*** Block opens ***
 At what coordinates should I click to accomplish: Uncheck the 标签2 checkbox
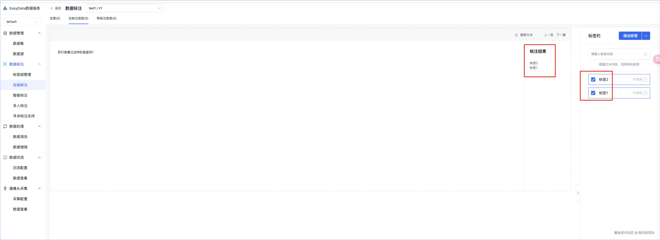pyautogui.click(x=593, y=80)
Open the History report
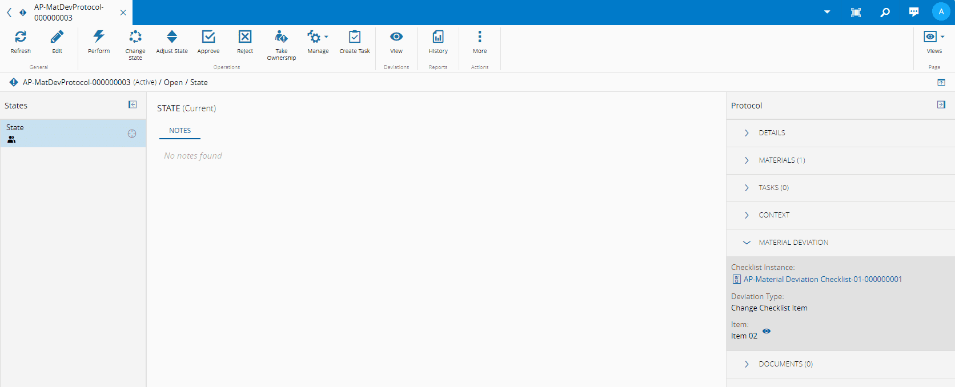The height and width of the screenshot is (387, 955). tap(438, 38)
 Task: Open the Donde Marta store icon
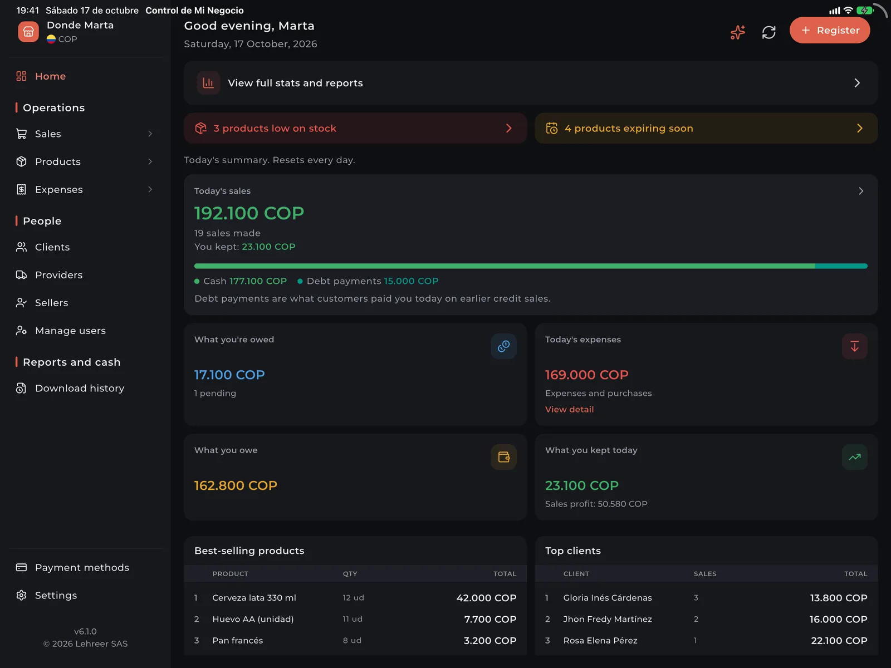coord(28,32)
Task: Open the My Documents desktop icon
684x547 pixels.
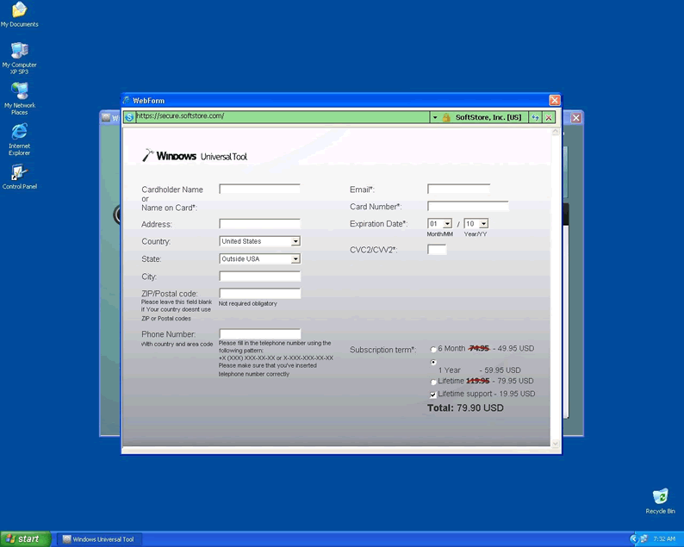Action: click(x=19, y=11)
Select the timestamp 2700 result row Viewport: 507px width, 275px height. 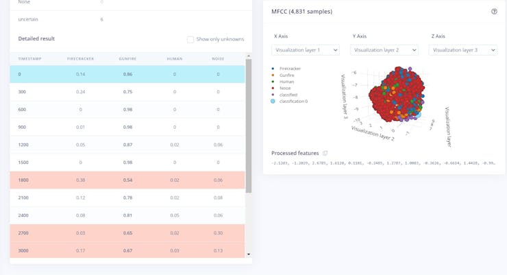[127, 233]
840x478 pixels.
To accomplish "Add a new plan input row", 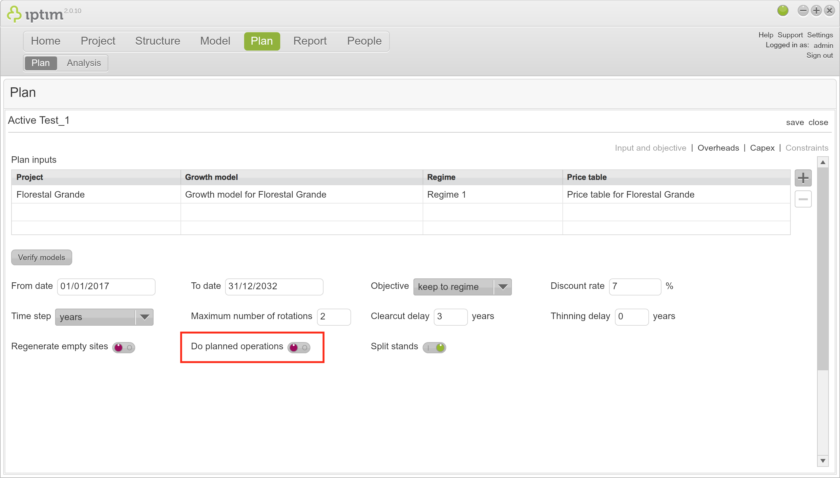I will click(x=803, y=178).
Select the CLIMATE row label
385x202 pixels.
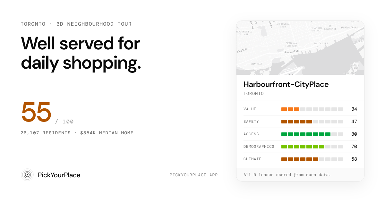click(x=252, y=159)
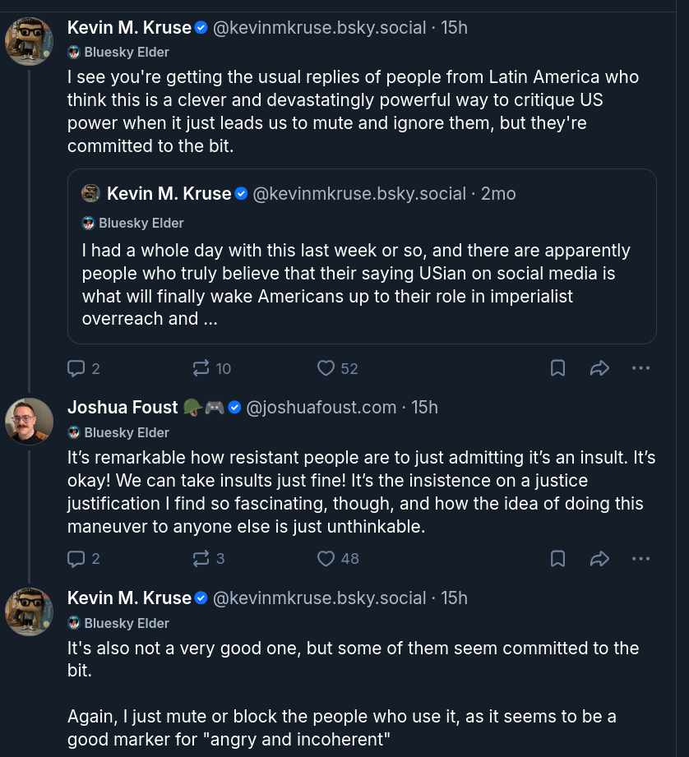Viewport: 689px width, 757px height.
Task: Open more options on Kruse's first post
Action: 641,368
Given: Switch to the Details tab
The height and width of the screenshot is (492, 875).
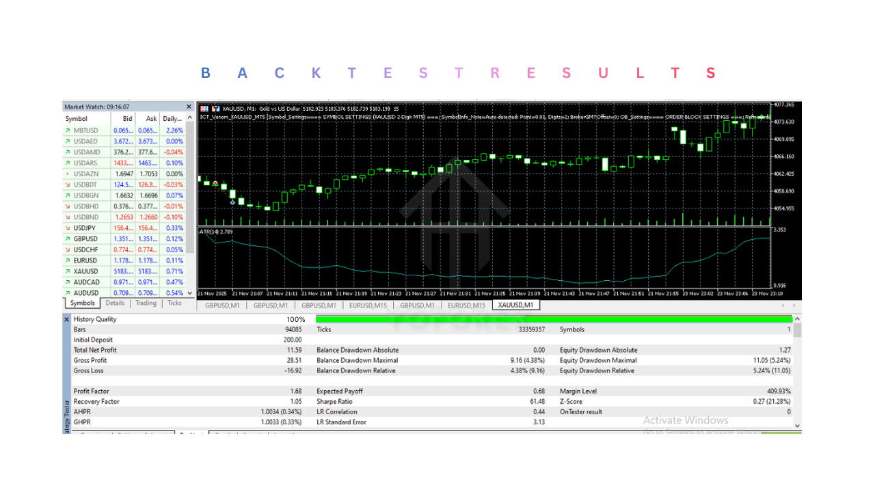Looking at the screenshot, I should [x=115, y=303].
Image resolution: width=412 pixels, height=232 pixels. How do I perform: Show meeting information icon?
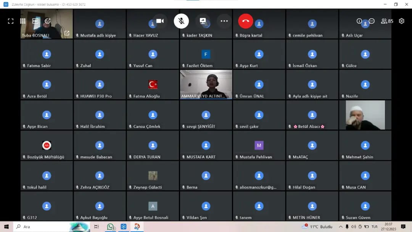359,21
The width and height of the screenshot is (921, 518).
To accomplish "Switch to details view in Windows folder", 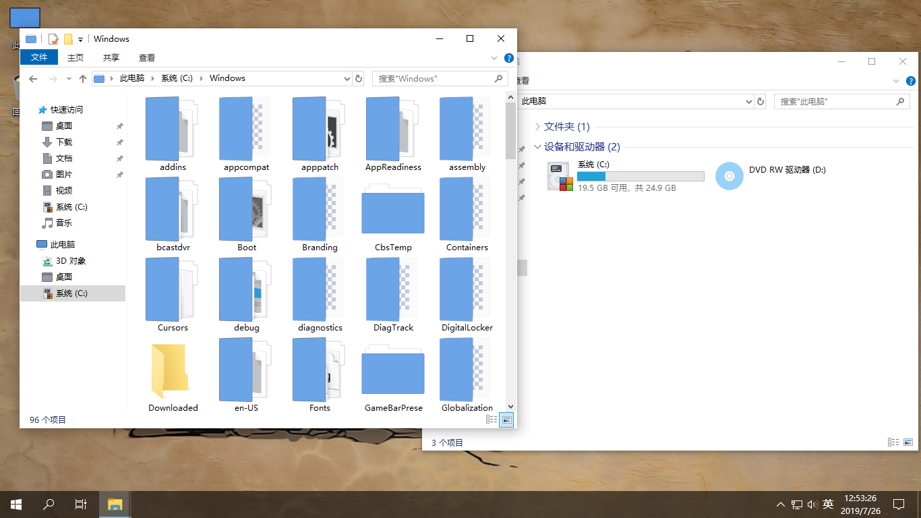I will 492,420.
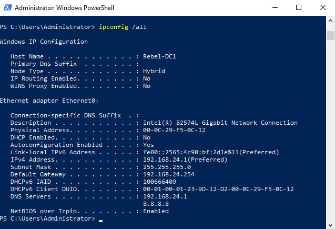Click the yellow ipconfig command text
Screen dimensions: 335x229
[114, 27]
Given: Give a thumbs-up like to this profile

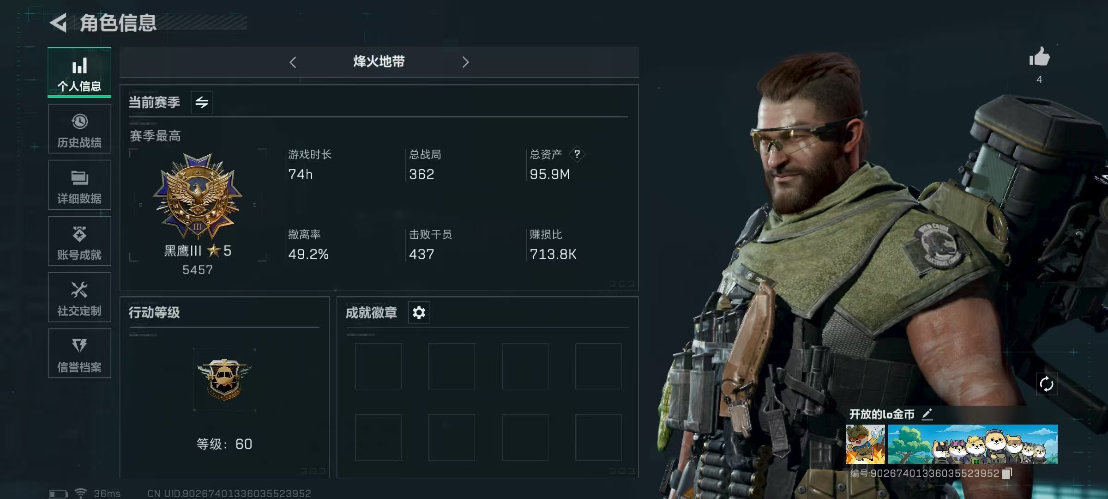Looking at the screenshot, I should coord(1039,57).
*** Block closes ***
Work to be completed: From the listing above, repeat only the lines between the line containing "Given: Switch to the Details tab" and the line containing "The width and", those two included. Pictures are not part of the copy.

Finished task:
Given: Switch to the Details tab
The height and width of the screenshot is (492, 875).
Looking at the screenshot, I should [x=115, y=303].
Image resolution: width=412 pixels, height=232 pixels. How do I perform: Show meeting information icon?
359,21
The width and height of the screenshot is (921, 518).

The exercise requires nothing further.